[Saved data entries]
··········

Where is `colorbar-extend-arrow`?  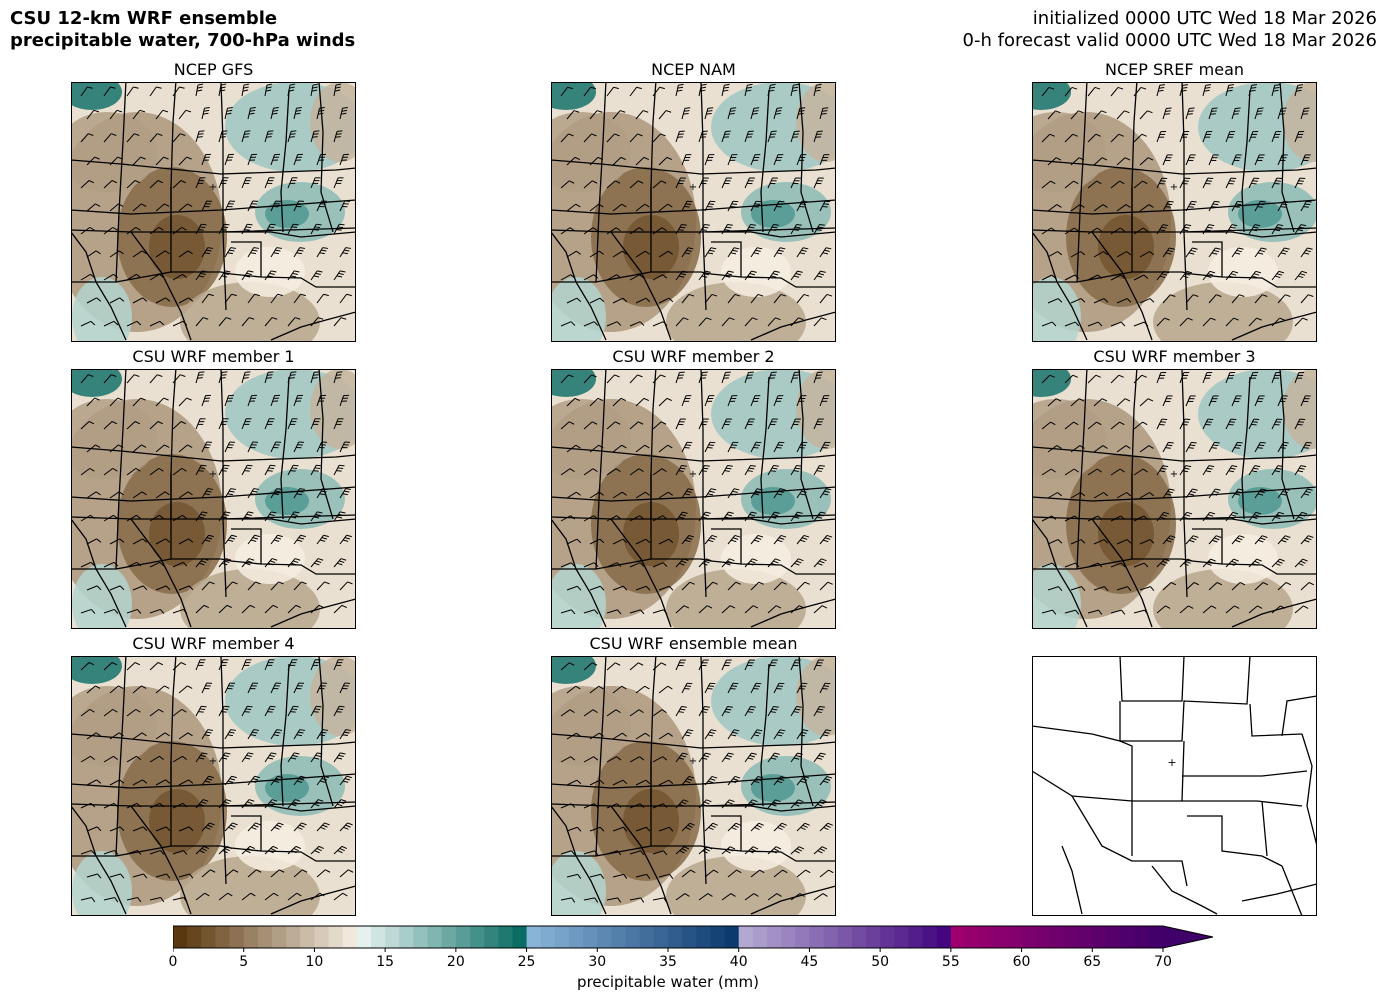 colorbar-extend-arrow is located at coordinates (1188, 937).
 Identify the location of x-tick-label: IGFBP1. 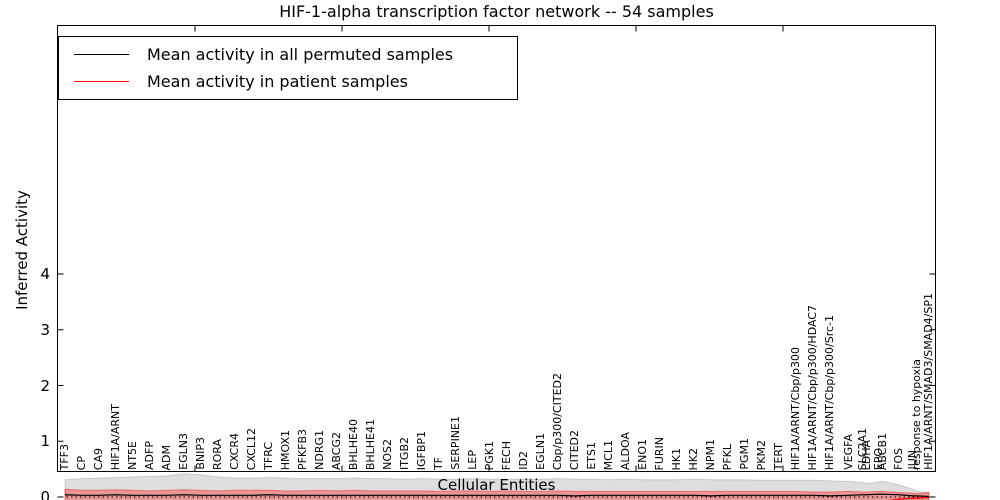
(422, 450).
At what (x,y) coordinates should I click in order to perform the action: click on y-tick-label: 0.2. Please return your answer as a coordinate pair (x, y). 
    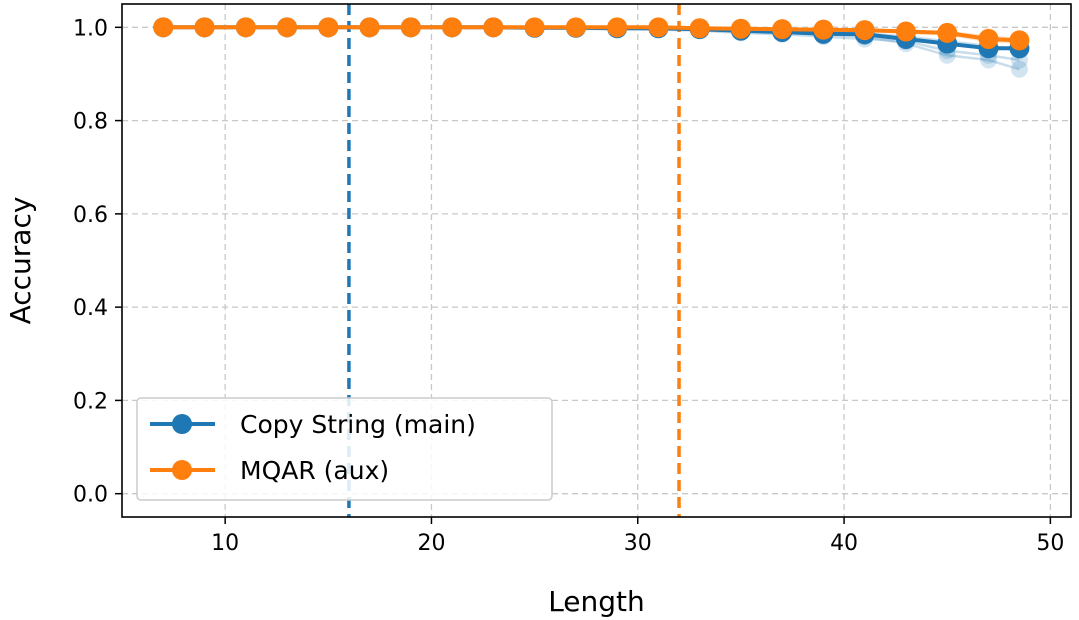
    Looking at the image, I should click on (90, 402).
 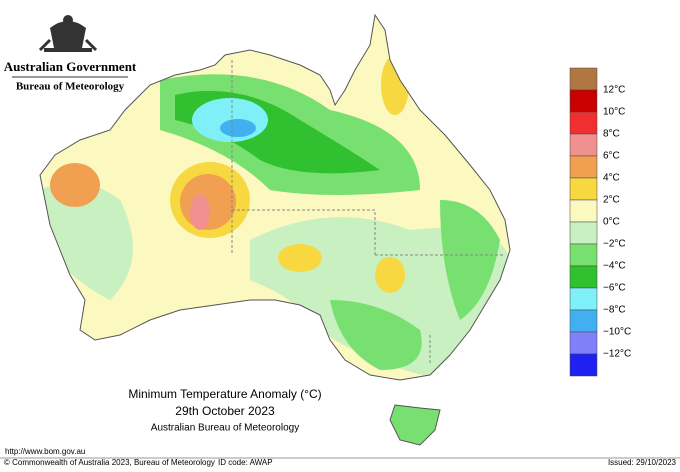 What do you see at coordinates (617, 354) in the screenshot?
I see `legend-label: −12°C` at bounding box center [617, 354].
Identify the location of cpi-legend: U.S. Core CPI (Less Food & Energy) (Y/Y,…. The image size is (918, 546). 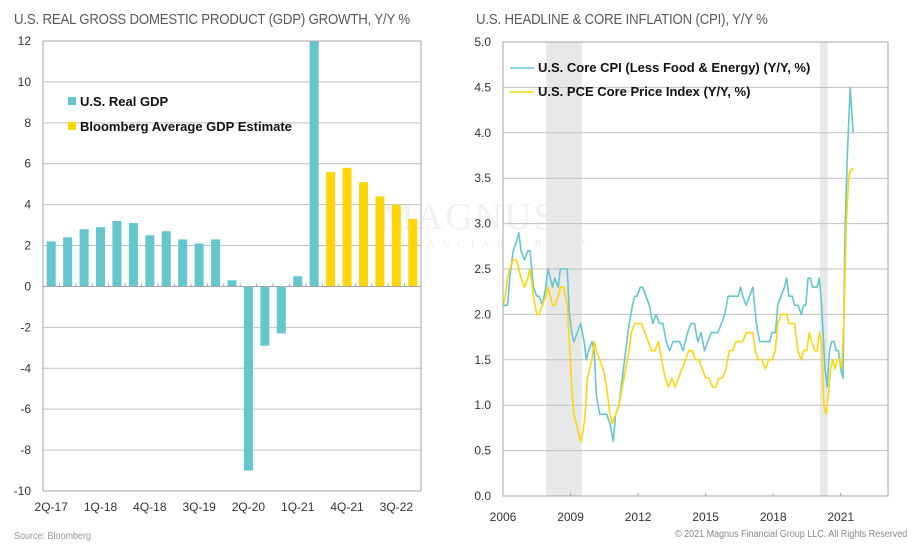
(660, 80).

··········

What the task asks. Copy verbatim the lines above, starting with the line that contains "Identify the location of cpi-legend: U.S." and running through the last line, inclusive. Omit the pictures from your answer.

Exercise solution.
Identify the location of cpi-legend: U.S. Core CPI (Less Food & Energy) (Y/Y,…. The image size is (918, 546). 
(660, 80).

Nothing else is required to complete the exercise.